A Frelimo pensa “que os jovens não pensam”, diz Quitéria apontando o dedo ao que diz ser uma “campanha de desinformação” promovida por forças do partido histórico. “Inventaram que o Mondlane é um agente da Jihad. Os jovens riem. Que eu sou paga pela CIA. Os jovens riem. Ninguém acredita e isso só acicata mais a indignação”.
O governo tem de mudar, insiste, “dentro da Frelimo há vozes a dizerem isso”, e pode caminhar no sentido da “reconciliação, repondo a verdade — números não se negoceiam, contam-se — , admitindo que falharam, pedindo desculpa, prontos para recomeçar, reconstruir, virar a página”.
Por isso, enquanto isso não acontecer, os protestos na rua vão continuar e a polícia vai continuar a reprimir. Até quando? Até uma das partes se cansar? Paula Cristina Roque acredita que as forças de segurança e de defesa não aguentam mais cinco dias de protestos na rua.

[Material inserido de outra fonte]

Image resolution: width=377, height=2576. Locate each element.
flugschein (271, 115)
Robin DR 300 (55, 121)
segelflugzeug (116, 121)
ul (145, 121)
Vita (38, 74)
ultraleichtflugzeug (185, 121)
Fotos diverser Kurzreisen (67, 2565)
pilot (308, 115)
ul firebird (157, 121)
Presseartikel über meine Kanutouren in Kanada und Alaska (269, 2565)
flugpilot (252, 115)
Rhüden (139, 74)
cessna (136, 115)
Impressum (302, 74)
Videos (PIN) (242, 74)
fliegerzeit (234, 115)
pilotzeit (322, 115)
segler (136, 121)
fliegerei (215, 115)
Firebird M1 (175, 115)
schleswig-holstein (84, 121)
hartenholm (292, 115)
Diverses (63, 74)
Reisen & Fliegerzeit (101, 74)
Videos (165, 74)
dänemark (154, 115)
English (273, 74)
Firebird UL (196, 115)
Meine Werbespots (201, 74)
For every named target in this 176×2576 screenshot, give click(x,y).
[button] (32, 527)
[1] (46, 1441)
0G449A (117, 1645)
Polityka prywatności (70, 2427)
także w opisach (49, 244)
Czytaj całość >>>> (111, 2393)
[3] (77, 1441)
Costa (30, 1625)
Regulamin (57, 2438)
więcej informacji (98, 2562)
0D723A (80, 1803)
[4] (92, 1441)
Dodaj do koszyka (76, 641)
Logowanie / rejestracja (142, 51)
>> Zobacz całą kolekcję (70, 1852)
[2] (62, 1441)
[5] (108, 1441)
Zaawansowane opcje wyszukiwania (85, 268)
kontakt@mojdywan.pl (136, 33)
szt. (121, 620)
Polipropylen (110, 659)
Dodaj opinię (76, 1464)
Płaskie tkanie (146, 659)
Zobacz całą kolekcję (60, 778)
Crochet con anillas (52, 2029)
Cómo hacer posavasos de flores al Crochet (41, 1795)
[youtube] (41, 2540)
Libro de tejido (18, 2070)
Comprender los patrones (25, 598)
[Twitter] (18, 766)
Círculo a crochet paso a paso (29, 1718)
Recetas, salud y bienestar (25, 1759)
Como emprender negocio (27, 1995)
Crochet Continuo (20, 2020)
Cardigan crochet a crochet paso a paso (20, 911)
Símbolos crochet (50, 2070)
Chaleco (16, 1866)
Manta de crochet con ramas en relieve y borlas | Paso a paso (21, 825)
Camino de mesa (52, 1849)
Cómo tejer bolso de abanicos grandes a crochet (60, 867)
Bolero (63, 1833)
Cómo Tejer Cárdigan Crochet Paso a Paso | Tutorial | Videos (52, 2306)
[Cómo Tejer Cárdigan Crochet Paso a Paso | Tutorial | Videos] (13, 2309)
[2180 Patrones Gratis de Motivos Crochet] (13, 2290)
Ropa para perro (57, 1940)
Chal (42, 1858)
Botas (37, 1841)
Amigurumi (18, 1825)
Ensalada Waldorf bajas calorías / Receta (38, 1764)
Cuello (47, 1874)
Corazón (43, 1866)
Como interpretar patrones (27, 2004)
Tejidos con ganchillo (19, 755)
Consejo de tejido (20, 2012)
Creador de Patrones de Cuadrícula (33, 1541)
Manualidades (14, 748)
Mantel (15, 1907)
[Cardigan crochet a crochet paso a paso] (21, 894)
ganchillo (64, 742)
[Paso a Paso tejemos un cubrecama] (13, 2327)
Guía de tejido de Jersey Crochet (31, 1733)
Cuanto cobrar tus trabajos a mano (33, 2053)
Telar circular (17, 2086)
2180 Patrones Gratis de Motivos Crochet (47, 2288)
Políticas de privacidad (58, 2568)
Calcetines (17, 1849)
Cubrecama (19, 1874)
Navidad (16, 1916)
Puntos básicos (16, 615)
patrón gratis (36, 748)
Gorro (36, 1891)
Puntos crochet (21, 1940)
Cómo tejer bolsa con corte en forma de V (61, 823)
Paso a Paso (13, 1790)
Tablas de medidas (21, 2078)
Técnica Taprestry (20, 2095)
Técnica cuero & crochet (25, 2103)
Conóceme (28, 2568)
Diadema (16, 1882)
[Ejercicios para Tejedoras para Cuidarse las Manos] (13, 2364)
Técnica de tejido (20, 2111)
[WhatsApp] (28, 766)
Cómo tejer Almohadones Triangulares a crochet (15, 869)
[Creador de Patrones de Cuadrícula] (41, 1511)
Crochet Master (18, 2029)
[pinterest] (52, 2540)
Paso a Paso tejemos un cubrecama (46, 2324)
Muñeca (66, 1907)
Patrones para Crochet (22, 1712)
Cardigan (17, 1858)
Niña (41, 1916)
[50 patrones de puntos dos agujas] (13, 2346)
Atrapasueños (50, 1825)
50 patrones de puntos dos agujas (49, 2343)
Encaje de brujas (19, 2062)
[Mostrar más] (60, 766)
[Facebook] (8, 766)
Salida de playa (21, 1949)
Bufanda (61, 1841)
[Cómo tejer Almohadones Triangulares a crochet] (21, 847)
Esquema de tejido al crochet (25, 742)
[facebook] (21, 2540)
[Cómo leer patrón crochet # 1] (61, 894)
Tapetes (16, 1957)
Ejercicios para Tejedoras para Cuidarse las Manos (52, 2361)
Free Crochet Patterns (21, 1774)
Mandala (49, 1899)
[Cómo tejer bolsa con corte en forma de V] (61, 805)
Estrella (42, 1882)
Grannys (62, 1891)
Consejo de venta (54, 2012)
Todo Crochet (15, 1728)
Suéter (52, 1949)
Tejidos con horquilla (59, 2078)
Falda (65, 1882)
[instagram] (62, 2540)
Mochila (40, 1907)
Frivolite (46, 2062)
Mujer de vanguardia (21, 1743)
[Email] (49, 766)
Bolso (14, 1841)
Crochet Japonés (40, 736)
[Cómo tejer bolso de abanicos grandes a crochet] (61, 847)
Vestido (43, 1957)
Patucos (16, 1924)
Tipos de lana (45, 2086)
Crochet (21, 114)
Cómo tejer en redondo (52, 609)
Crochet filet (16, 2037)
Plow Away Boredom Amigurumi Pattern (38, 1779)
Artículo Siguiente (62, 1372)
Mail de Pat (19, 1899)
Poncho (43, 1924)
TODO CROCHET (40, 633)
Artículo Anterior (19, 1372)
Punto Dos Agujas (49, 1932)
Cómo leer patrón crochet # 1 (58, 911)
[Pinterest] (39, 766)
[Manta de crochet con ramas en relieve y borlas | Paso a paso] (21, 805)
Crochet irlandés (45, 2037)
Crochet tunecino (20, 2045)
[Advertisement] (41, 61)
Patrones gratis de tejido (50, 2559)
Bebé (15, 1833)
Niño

Do outro lado, “as pessoas perceberam que têm uma voz, que têm um poder, e não vão abdicar disso facilmente”, salienta ao Observador a investigadora, especialista em assuntos africanos. Daí que antevê “uma intensificação da contestação”.
Considera que “a pressão diplomática vai crescer”, que “há pressões internas dentro da própria Frelimo que dizer que isto não é sustentável”, pelo que “toda esta tensão vai provocar uma tempestade perfeita que vai alterar os cálculos” do partido que está no poder há 49 anos. “Não podem continuar a reprimir violentamente moçambicanos aos olhos de todo o mundo. As atenções do mundo estão centradas em Moçambique”.
Paulo Cristina Roque lembra que nem a União Europeia nem os Estados Unidos da América “reconheceram a vitória da Frelimo e de Daniel Chapo”. E que a contestação em Moçambique foi mais longe do que a ocorrida em Angola, quando, em 2022, a UNITA e outros partidos da oposição não aceitaram os resultados eleitorais.
“Em Angola o reconhecimento internacional não foi automático mas havia uma predisposição de Portugal, EUA e UE para aceitarem a vitória do MPLA. E vendo a moderação da UNITA, para evitar um banho de sangue, mantiveram o status quo e os interesses económicos e não quiseram pressionar”, explica a investigadora.
Porém, Moçambique é diferente. “A Frelimo está enfraquecida e internamente fraturada, houve uma repressão violenta, a população está unida nesta guerra, sociedade civil e igreja católica vão na mesma direção”, destaca.
Aliás, a SADC (Comunidade de Desenvolvimento da África Austral) convocou uma reunião de emergência para dia 16 e a Conferência dos Bispos Católicos da África Austral (SACBC) também se manifestou num carta de apoio aos bispos moçambicanos.
“Será difícil continuar a reprimir a vontade do povo que quer ser livre”, referem os bispos católicos, ao mesmo tempo que alertam: “Se o governo em exercício continuar por este caminho, será impossível governar o país e a vida tornar-se-á mais miserável.”
Quitéria Guirengane não vai desistir “até à revolução triunfar”. Habituada a confrontos com a polícia, pois há vários anos que organiza manifestações e marchas, aprendeu “a viver confortável com uma ideia: quem mata também morre”.